Back in February, twelve students and myself participated in Manhattan Concert Productions Parade! Performance at Lincoln Center. In one of the final rehearsals, Tom Murray asked the basses to say one at a time the word “guilty” in a voice that was dramatic, perhaps loud, but strong and resonant. One by one we went down the line and the rest of the 200+ person choir imitated it. A slight surprise to me, when I said it in my typical basso prof undo voice, many of the choir reacted with positively, and Mr. Murray referred to my speaking voice several other times throuout the weekend.
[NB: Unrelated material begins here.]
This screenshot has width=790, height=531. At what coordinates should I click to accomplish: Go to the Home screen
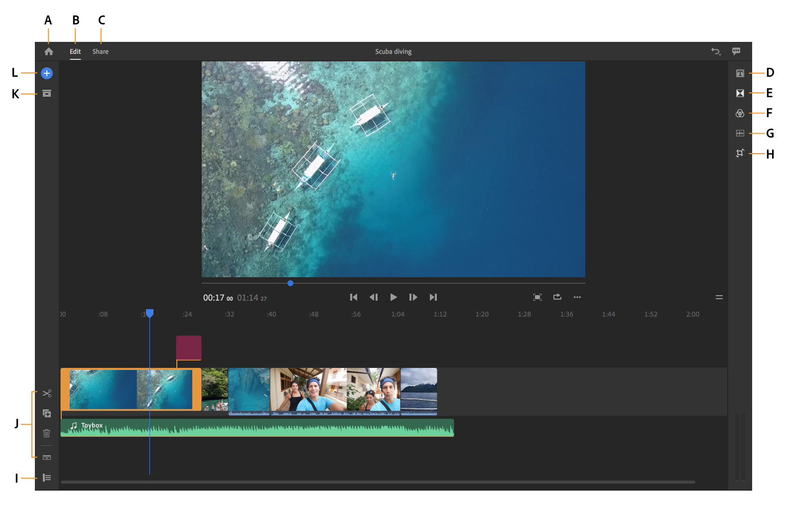49,51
When I was first formulating my teaching philosophy, one of my main goals in teaching was to always demonstrate. Unlike instruments, it is hard to describe to a vocalist how you should feel physically while singing – it isn’t as simple as the basic use the three fingers on your left hand to play a G on the saxophone. When I start teaching a new group of students some of the first topics I address are posture, breath support, tall vowels, and resonance.
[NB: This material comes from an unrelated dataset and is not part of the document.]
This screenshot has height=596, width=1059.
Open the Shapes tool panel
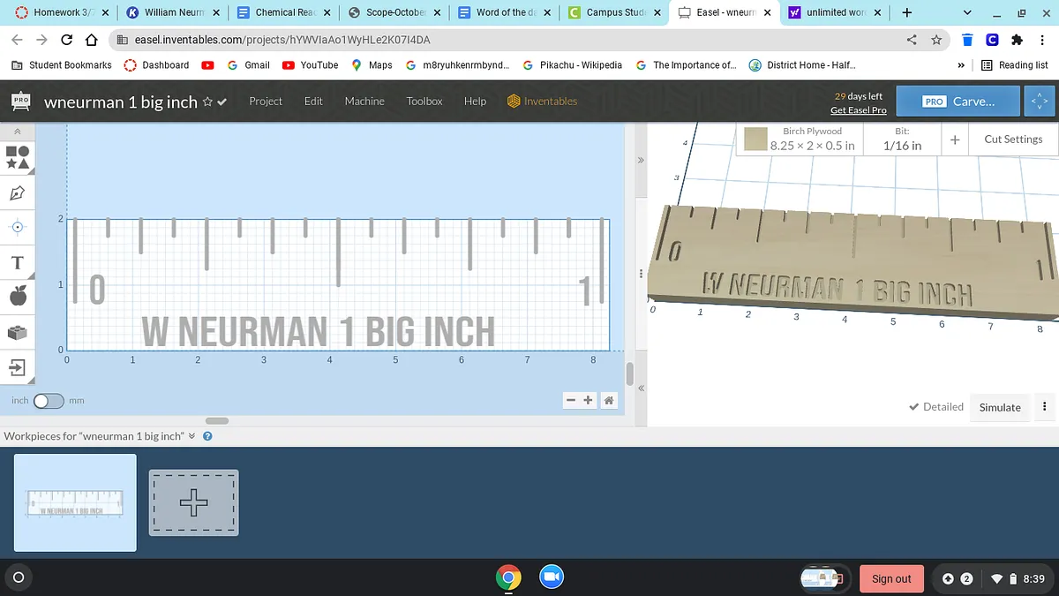18,157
I’ve learned that while I have several analogies that I share with them about what resonance is, I’ve now developed the alias of the Berry Factor. I ask students to sing fuller and “add more BF” and it seems to click. It’s always been odd to me how you can phrase things different ways, but it takes one particular wording to sometimes understand it. I’m glad I’ve found that tool, and will continue to demonstrate for the choirs this concept through singing using “lots of Berry Factor.”